My DD has been stealing at school

Anonymous
Anonymous wrote:Is she an only child? Theft is a denial of ownership. Most kids learn this early if they have siblings. At home, I would start defining clear property boundaries. Ask for permission to play with her doll, make her ask for permission to play with mama‘s makeup brushes. She needs to understand that she may not touch other people’s things without their consent.


I was an only child and I guarantee you that most only children understand the concept of ownership by the time they start school. If anything, they are probably more particular about it because they haven’t had to share as much. In this case, OPs daughter wssn’t confused about boundaries. If she had been, she would have just grabbed the objectd and been confused when the owner protested. OPs daughter was fully aware she wasn’t supposed to touch things without consent which is why she plotted to do so in secret and why she returned an item when she feared discovery.
Anonymous
Anonymous wrote:I would not be okay with backpack searching. Yes your DD was wrong but I would address this with the principal as it’s a violation of privacy.

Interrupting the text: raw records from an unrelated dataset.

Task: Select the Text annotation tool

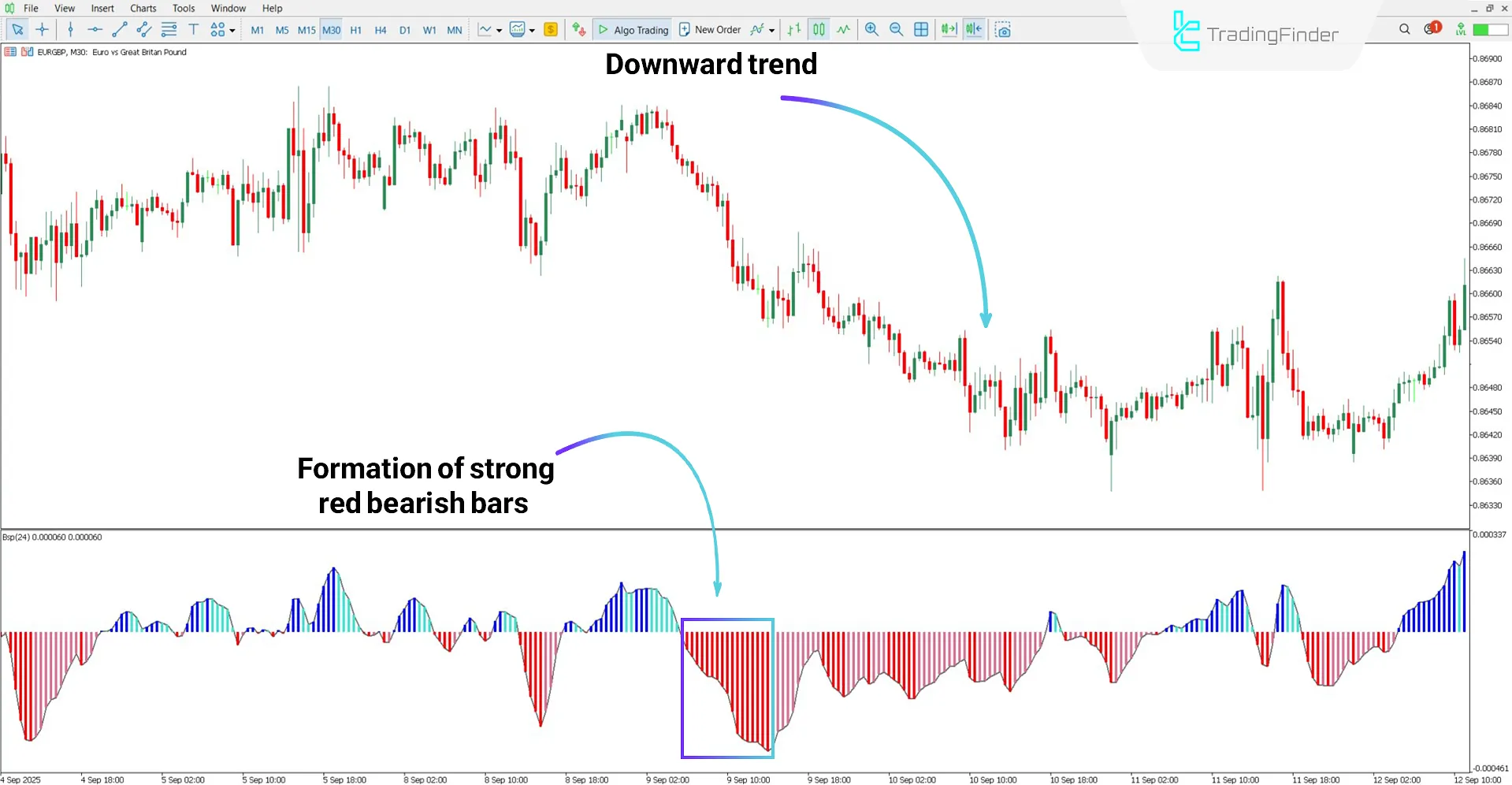Action: [x=193, y=29]

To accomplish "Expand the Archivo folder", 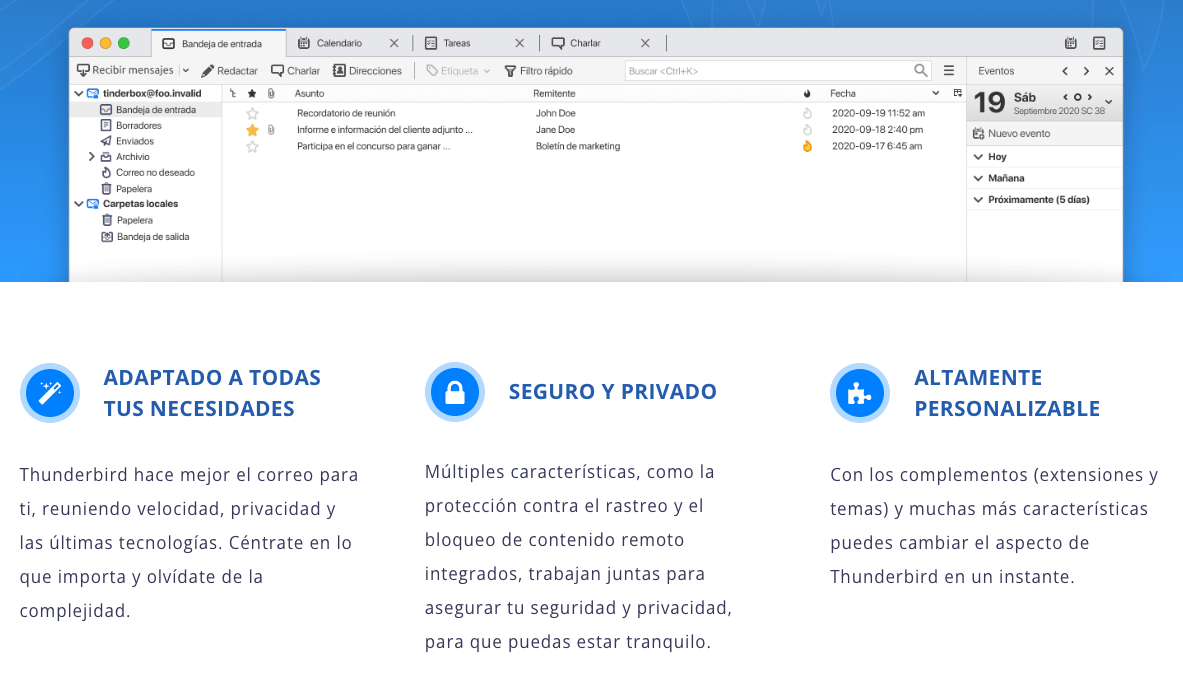I will pyautogui.click(x=90, y=157).
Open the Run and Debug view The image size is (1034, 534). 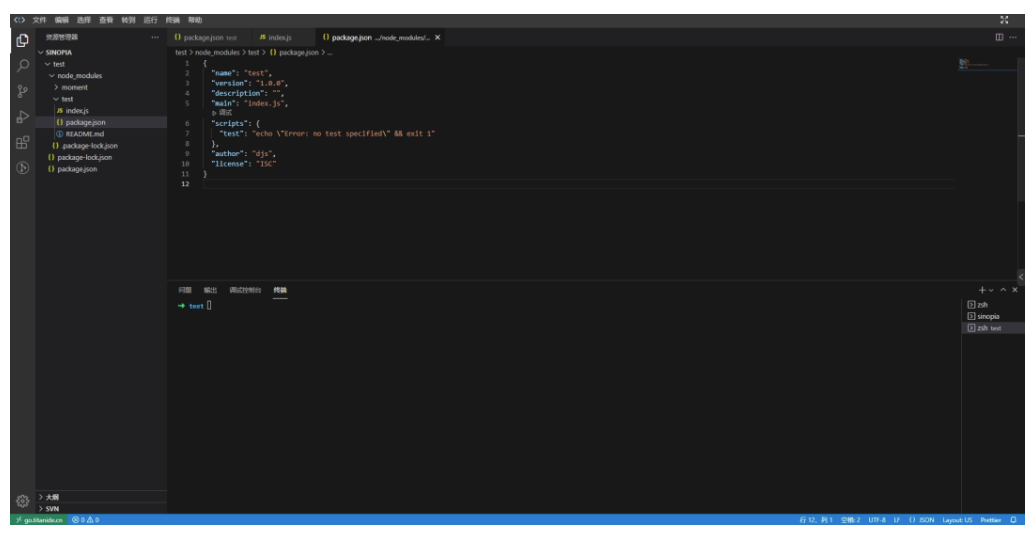(x=22, y=117)
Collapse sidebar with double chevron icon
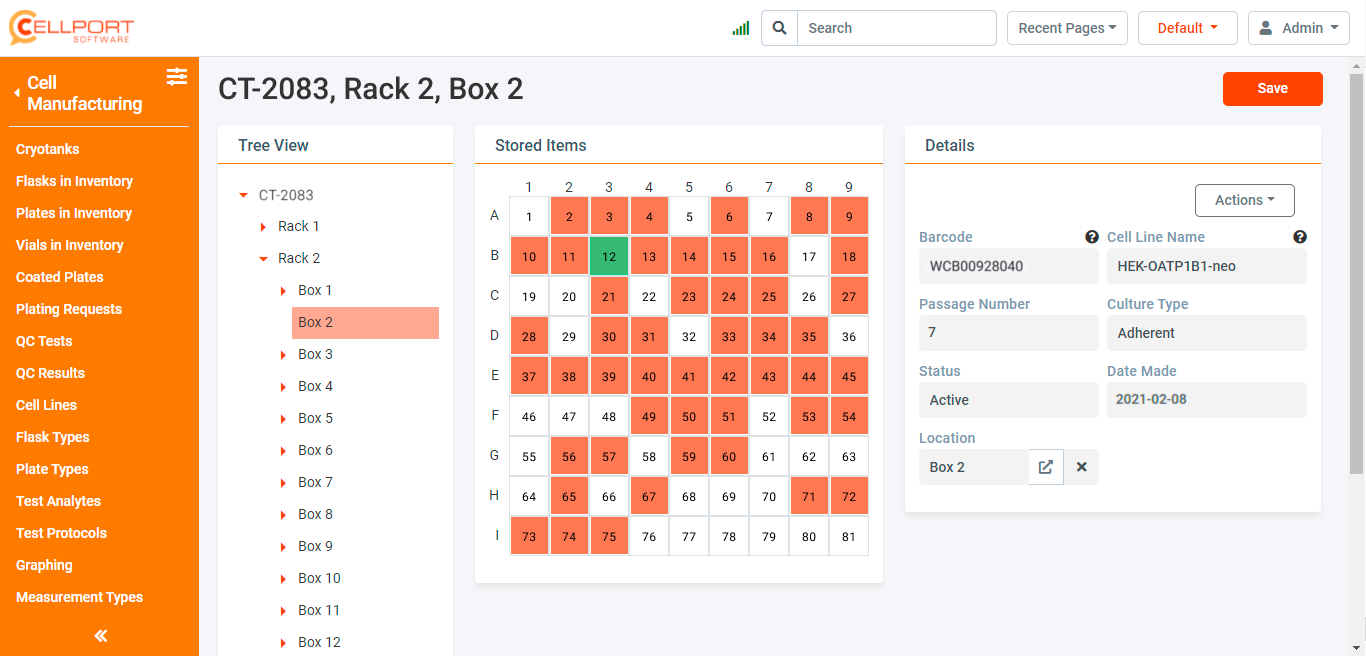1366x656 pixels. click(x=100, y=635)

It wasn't a violation of privacy because the teacher had reasonable suspicion about the child taking the items.
Anonymous
Are these kids' own stuffed animals from home? That they are presumably very attached to?

Your DD needs to learn the consequences of her actions and how badly they are hurting other people.
Anonymous
Anonymous wrote:I would not be okay with backpack searching. Yes your DD was wrong but I would address this with the principal as it’s a violation of privacy.

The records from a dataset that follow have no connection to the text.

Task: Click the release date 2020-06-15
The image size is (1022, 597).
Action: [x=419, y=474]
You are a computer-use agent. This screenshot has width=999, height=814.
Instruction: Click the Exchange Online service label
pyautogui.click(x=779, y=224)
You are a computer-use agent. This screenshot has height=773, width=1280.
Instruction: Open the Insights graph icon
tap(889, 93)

No it isn't. Schools have long had the right to search lockers, backpacks, etc. The Supreme Court ruled on this in 1985. The school just needs a reasonable suspicion which they had due to OP's DD's behavior and circumstantial evidence. If OP says this to the principal she is going to look like an idiot and That Parent, trying to deflect a serious problem with her child by attacking others over nothing.
Anonymous
How is this a question? Yes, you come down hard. No friends/no activities/no electronics for a week. Written apology to the teacher.
Anonymous
Anonymous wrote:Is she an only child? Theft is a denial of ownership. Most kids learn this early if they have siblings. At home, I would start defining clear property boundaries. Ask for permission to play with her doll, make her ask for permission to play with mama‘s makeup brushes. She needs to understand that she may not touch other people’s things without their consent.

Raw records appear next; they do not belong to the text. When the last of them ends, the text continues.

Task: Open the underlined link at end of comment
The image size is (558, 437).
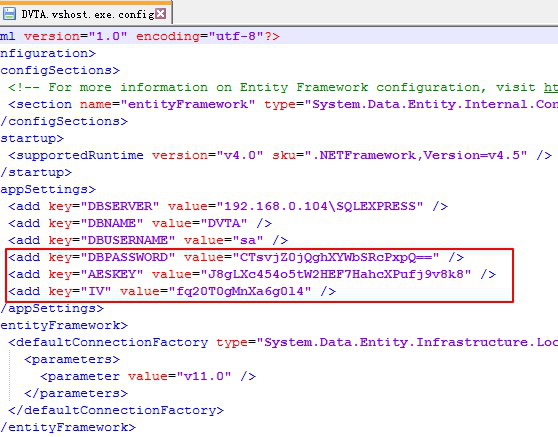Action: tap(551, 88)
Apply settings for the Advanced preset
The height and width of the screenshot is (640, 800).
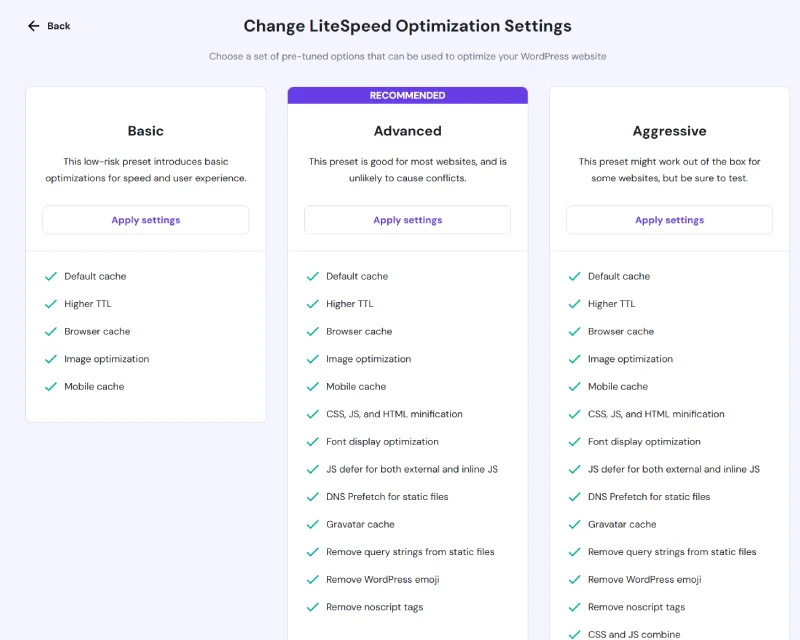pyautogui.click(x=407, y=220)
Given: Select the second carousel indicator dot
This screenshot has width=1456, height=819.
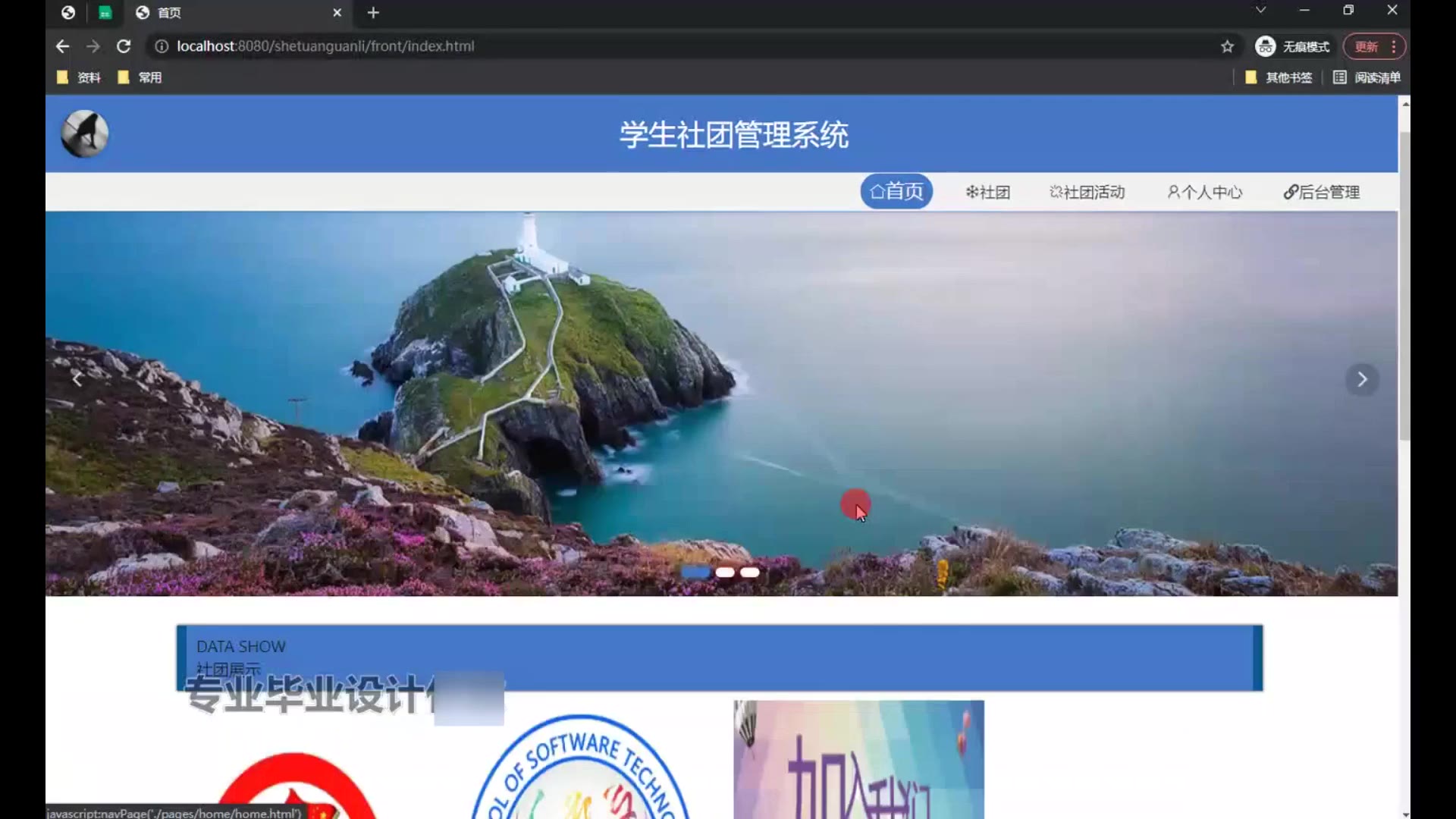Looking at the screenshot, I should click(725, 573).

Wow, only's know this. You are nasty.
Anonymous
Anonymous wrote:Are these kids' own stuffed animals from home? That they are presumably very attached to?

Your DD needs to learn the consequences of her actions and how badly they are hurting other people.


Yes, she stated the kids get to sometimes bring stuffed animals to school as a reward, and her DD was stealing them.
Anonymous
How did she get away with this for so long? I’d be concerned about supervision.
Anonymous
Anonymous wrote:How did she get away with this for so long? I’d be concerned about supervision.


Read the OP- she was going to the restroom right before lunch then slipping back into the classroom to grab her lunchbox and steal.
Anonymous
I would have her write notes of apology to those she stole from. No need to embarrass her in front of the class. I’d punish with no electronics for a week.
Anonymous
Anonymous wrote:I would not be okay with backpack searching. Yes your DD was wrong but I would address this with the principal as it’s a violation of privacy.

GTFO
Anonymous
OP here, My DD said today she helped the teacher sort out whose stuff was whose while the class was at specials and the teacher did not tell the students she stole the stuff. She did however have to eat in the principals office at lunch.
Anonymous
Anonymous wrote:
Anonymous wrote:I would not be okay with backpack searching. Yes your DD was wrong but I would address this with the principal as it’s a violation of privacy.

GTFO



Maybe it’s the fact that it was the student teacher who searched the backpack?
Anonymous
Anonymous wrote:
Anonymous wrote:
Anonymous wrote:I would not be okay with backpack searching. Yes your DD was wrong but I would address this with the principal as it’s a violation of privacy.

GTFO



Maybe it’s the fact that it was the student teacher who searched the backpack?


That doesn't matter.
Anonymous
An apology not to each child she took something from along with a verbal I'm sorry to each one. She knew she was making her classmates cry and kept doing in. She was not sorry she did it. She is sorry she got caught.